Unlike in the lower chamber, where the party with the most votes nationally gets a majority, winners’ bonus seats in the Senate are awarded on a regional basis.

Berlusconi formed an alliance with the federalist Northern League in order to raise his chances of winning seats in the northern industrial regions of Lombardy and Veneto, which elect 73 senators between them.

Other battleground states included Campania and Sicily in the south, with 29 and 25 Senate seats, respectively. Berlusconi’s Il Popolo della Libertà carried both regions in the last election.

Anti-austerity

While many Italians blamed Berlusconi for their nation’s economic predicament when he resigned amid rising borrowing costs and personal scandals in November 2011, the fiscal policies implemented by his successor, the former European commissioner Mario Monti, have been deeply unpopular.

Monti raised taxes and reined in public spending, including central government subsidies to Italy’s many layers of government, to the chagrin of especially property owners and local party machines.

Dissatisfaction with Monti’s reforms, however lackluster, brought voters back to Berlusconi’s conservative party, which rallied against what it described as the incumbent premier’s “German” austerity program.

Comedian Beppe Grillo’s anti-establishment and anti-austerity Five Star Movement also gained. It won a plurality of the votes in several regions, including Sicily.

The Five Stars won 54 Senate seats altogether, making it almost impossible for either the left or the right to govern without it, unless — as Grillo suggested Monday night — Berlusconi and the Democrats form a grand coalition. But that may only be palatable to the left if Berlusconi steps down.

International perspective

International newspapers, including the Financial Times, tend to report the Italian election result through the prism of rising Euroskepticism.

It calls the outcome as “a clear basta to austerity” and quotes Enrico Letta, the deputy leader of the Democratic Party, as saying,

The absolute majority of Italians have voted against austerity measures, the euro and Europe.

Günther Nonnenmacher, a political editor for the liberal Frankfurter Allgemeine Zeitung in Germany, also believes the vote is a “warning sign” for the rest of Europe. Monti, “the man who enjoys so much prestige abroad,” was punished for his austerity program, Nonnenmacher writes, with half of Italians voting for parties that are “aggressively anti-European.”

Stefan Kornelius is more blunt in his report for the left-leaning Süddeutsche Zeitung, characterizing both Berlusconi and Grillo as “comedians” who deny the realities of Italy’s fiscal crisis. According to Kornelius, they are “shifting the blame for the misery on enemies abroad and talk about simple solutions to all problems.”

How could this happen?

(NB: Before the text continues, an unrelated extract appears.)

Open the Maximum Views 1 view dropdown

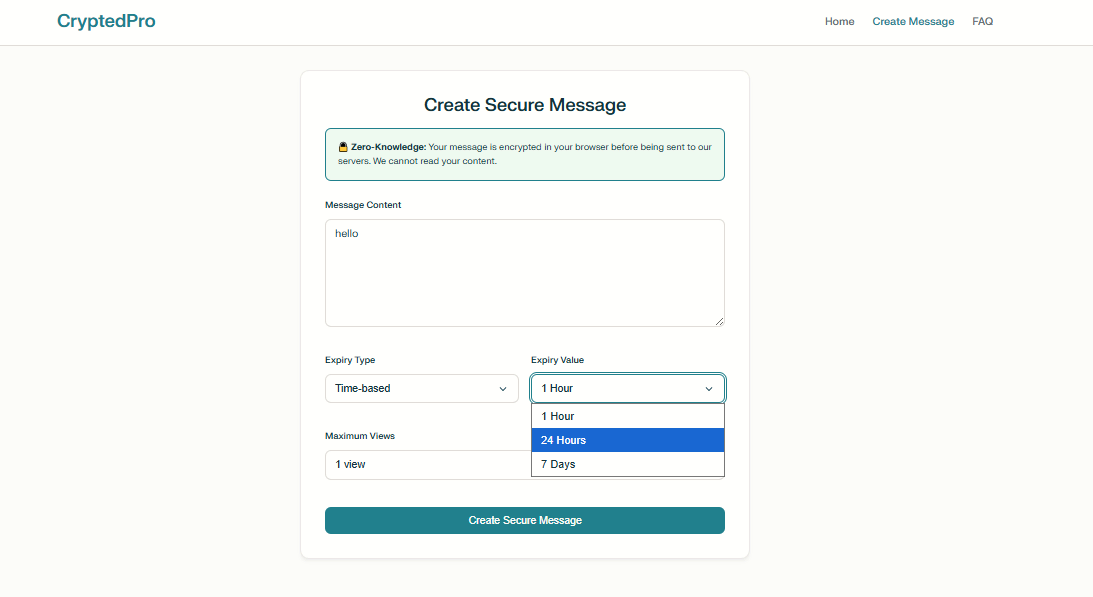pos(427,465)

Because serious politicians like technocrat premier Mario Monti and the left-wing candidate Pier Luigi Bersani hesitated, hummed and hawed and did things by halves.

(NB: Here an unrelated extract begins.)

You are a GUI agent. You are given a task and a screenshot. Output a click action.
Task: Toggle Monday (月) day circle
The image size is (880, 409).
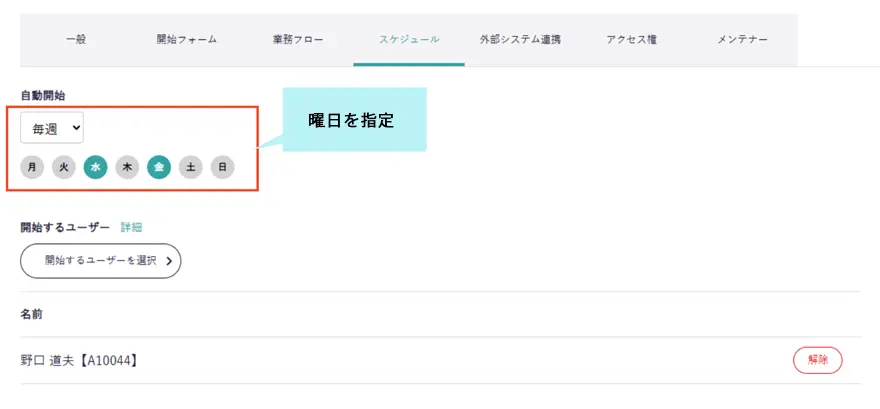point(32,167)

The German weekly Der Spiegel points out that Berlusconi’s and Grillo’s parties, which command a majority in the Senate between them, will be able to make life difficult for a centrist or left-wing coalition:

They can’t stand each other, but they are both against Europe, against “those in Brussels,” against the “diktats from Berlin.” Consequently, they are against everything a Bersani government now wants to and has to do.

New elections may be needed to break the gridlock. The conservative French newspaper Le Figaro goes so far as to predict the end of the “Second Republic,” an informal term to describe the period since the collapse of the country’s once dominant Christian Democrat and communist parties in the early 1990s.